6. The order dated 19.8.1997 makes the position clear that 92 hectares of land were kept out of consideration and in fact it was clearly declared to be a constraint area. The expression 'constraint area' has its own connotation. As has been pointed out by learned Counsel for the DDA, a Notification in respect of the land in question has been issued. The said Notification has never been challenged. The EPCA's report dated 6.10.1999 nowhere indicates that the land in question was a part of the ridge. Both the EPCA and the Expert Committee's report under consideration refer to the land as "similar to ridge area". Significantly, the EPCA in its report has taken note of the fact that there is no statutory definition of "ridge". That being so, at this juncture, it would be inappropriate to reopen the whole issue as to whether the land in question was a constraint area or ridge land. A bare reading of the order dated 19.8.1997 makes the position clear that this Court had treated the land as constraint area. It has been emphasized by learned counsel for the petitioners that the Expert Committee's report is per se unacceptable because it has focused more on the aspects of regularizing the unauthorized areas rather than on the consequences flowing from the non observance of the procedure before undertaking any construction. It is stated that this Court has taken serious view of unauthorized construction and some times on the basis of permissions, wrongly granted. Various decisions in this regard are relied on.
7. In response, learned Counsel for the respondents have stated that their lands were allotted by the DDA. As per Notification No. SO/60(E) dated 27.1.1994 for the first time a provision for obtaining environmental clearance by a Central Government (MoEF) before undertaking any new project listed in Schedule-I to the Notification was introduced. The Notification did not relate to new construction projects and as such did not apply to them is the stand of the respondents. The auction was conducted by DDA. Having undertaken the project, huge investments have been made and with sanction of building plans they applied for. In some cases applications were filed before DPCC for obtaining clearance under the Air and Water Acts. According to them prior to 7.7.2004 no other environmental clearance was required except clearance as afore-stated. The auction Notice of DDA dated 12.12.2003 mentions about clearance from EPCA. According to the respondents, this referred to the draft Notification dated 7.10.2003 which proposed to include new construction projects within the ambit of the parent Notification dated 27.1.1994. According to them, the amendment by Notification dated 7.7.2004 postulates post facto clearance contemplated for new construction projects undertaken.
In some cases the Expert Committee after public hearing has made the
recommendations with certain stipulations. It has been clearly stated that the
project can be recommended for environmental clearance. The confusion arose
because DDA all through gave an impression to the parties participating in
auction that all requisite clearances had been obtained.
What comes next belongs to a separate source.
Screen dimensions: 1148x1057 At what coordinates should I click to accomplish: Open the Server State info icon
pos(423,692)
Had such parties inkling of an idea that such clearances were not
obtained by DDA, they would not have invested such huge sums of money. The
stand that wherever constructions have been made unauthorisedly demolition is
the only option cannot apply to the present cases, more particularly, when they
unlike, where some private individuals or private limited companies or firms
being allotted to have made contraventions, are corporate bodies and
institutions and the question of their having indulged in any malpractices in
getting the approval or sanction does not arise. Some of the allottees are the
National Book Trust,
9. DDA had also made some constructions at the site in question. That being so, it is submitted that the recommendations made by the Expert Committee should be accepted. Learned Counsel for the DDA while adopting the submissions made by the other respondents submitted that the DDA proceeded on a bona fide impression that all requisite clearances had been obtained by it. There was no question of it acting in mala fide manner or irregular manner.
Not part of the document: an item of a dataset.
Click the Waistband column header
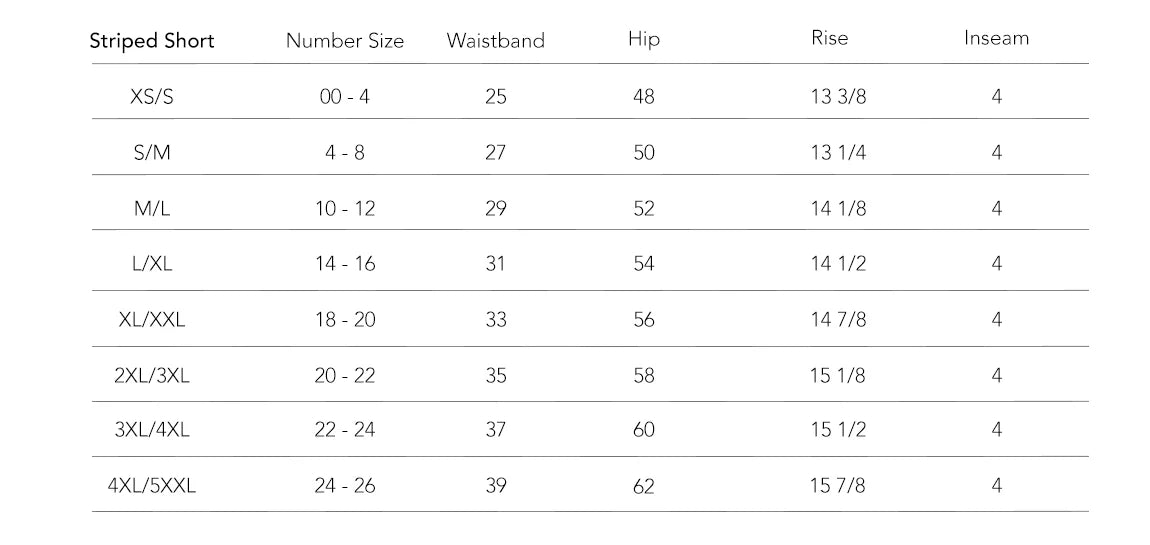Screen dimensions: 1150x545 496,42
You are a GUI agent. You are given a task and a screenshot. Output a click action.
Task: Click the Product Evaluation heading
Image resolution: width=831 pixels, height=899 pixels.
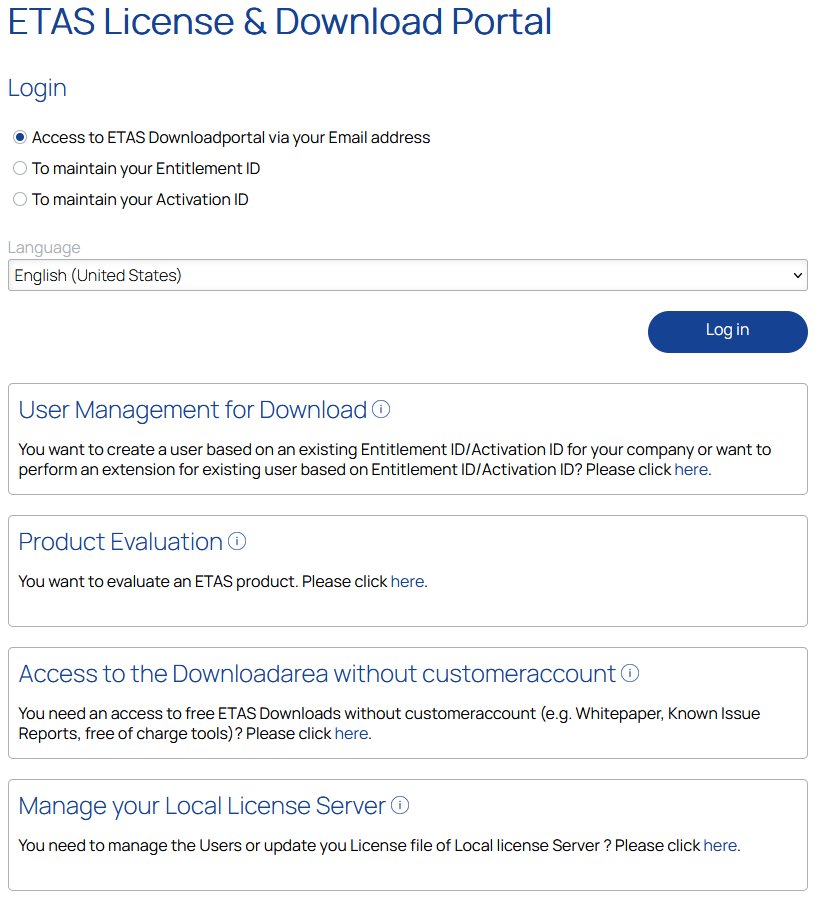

10. In view of what has been stated above, the MoEF has now to take a decision by taking the land as constraint area. It is needless to say that even if the land is held to be constraint area the constructions thereon have to be made after having the requisite clearance. The MoEF shall take note of the stands projected by the respondents. We are prima facie satisfied about the bona fides of the respondents but at the same time it needs no emphasis that DDA should have been more transparent in ensuring that it was not putting a site for auction where there was scope for litigation. It had definitely created an impression that all necessary clearances had been obtained, though it does not appear to be so. What remains to be decided as to what remedial measures including imposition of such amounts as costs can be taken.
Let the MoEF take a decision within a period of 2 months from today to avoid unnecessary delay. The IAs. are accordingly disposed of.
IN THE SUPREME COURT OF
Appellants: T.N. Godavarman
Thirumulpad Vs. Respondent:
Arijit Pasayat, J.
These I.As. are in essence oft shoot of a judgment of
this Court in IA 670 of 2001 in Writ Petition (C) 202 of 1995 in K.M. Chinnappa
(applicant in T.N. Godavarman Thirumulpad v.
51. Taking note of the factual background and the legal position highlighted above, we think it proper to accept the time period fixed by the Forest Advisory Committee constituted under Section 3 of the Conservation Act. That means mining should be allowed till the end of 2005 by which time the weathered secondary ore available in the already broken area should be exhausted. This is, however, subject to fulfilment of the recommendations made by the Committee on ecological and other aspects.
The modalities as to how these have to he worked out shall be done in the
manner recommended by the Committee. It was submitted by the learned Counsel
for the State of
Unfortunately the Central Government for reasons best known to it notwithstanding the clear position indicated in the judgment construed that the expression "Committee" meant "Forest Advisory Committee" (in short 'FAC'). There was no scope for taking the stand in view of what has been stated in para 5 of the judgment. It has been stated that FAC is also a statutory committee. By order dated 20th January, 2006 it has been observed that the constitution of the Monitoring Committee is not in consonance with the directions of this Court.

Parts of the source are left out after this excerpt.